Data records:
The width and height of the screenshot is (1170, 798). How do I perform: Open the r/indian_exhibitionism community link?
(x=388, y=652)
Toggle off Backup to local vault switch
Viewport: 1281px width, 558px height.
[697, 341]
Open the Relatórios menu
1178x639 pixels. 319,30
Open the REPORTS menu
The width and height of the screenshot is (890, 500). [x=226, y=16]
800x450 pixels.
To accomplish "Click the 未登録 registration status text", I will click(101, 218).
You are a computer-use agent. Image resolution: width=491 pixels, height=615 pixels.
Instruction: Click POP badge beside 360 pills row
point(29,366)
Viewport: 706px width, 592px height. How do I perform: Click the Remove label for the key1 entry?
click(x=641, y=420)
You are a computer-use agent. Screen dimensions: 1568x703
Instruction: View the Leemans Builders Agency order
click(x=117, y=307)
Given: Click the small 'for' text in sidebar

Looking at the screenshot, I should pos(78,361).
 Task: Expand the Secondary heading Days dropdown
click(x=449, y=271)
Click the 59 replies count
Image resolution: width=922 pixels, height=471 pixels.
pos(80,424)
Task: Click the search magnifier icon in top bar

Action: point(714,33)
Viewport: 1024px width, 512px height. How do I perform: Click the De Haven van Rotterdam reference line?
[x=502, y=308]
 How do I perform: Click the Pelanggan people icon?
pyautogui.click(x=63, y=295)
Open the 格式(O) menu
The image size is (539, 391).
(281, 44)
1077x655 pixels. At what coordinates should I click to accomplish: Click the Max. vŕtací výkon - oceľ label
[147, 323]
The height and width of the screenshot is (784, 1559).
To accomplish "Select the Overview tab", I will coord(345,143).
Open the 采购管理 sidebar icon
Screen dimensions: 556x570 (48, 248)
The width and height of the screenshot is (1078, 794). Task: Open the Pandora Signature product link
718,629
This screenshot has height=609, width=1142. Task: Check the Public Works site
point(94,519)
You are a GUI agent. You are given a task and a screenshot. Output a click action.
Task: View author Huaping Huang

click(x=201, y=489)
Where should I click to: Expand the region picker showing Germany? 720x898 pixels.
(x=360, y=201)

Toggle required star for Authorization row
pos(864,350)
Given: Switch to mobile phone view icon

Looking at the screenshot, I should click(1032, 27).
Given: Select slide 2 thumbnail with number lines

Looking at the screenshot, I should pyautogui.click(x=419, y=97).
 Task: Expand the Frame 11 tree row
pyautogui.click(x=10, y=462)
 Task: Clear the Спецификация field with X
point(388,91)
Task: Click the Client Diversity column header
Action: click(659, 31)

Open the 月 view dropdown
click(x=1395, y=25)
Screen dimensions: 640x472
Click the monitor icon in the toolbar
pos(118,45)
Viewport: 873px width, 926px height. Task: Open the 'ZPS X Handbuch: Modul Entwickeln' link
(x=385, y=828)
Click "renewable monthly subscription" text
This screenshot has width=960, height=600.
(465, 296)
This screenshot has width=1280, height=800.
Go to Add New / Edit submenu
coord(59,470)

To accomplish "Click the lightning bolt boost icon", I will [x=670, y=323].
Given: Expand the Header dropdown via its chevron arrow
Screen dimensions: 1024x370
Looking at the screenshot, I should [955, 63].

Directions for this task: To answer, copy each line from the material above that has the word "computer".

Output for this task:
You are a computer-use agent. Image resolution: width=491 pixels, height=615 pixels.
You are a computer-use agent. Screen dimensions: 1568x703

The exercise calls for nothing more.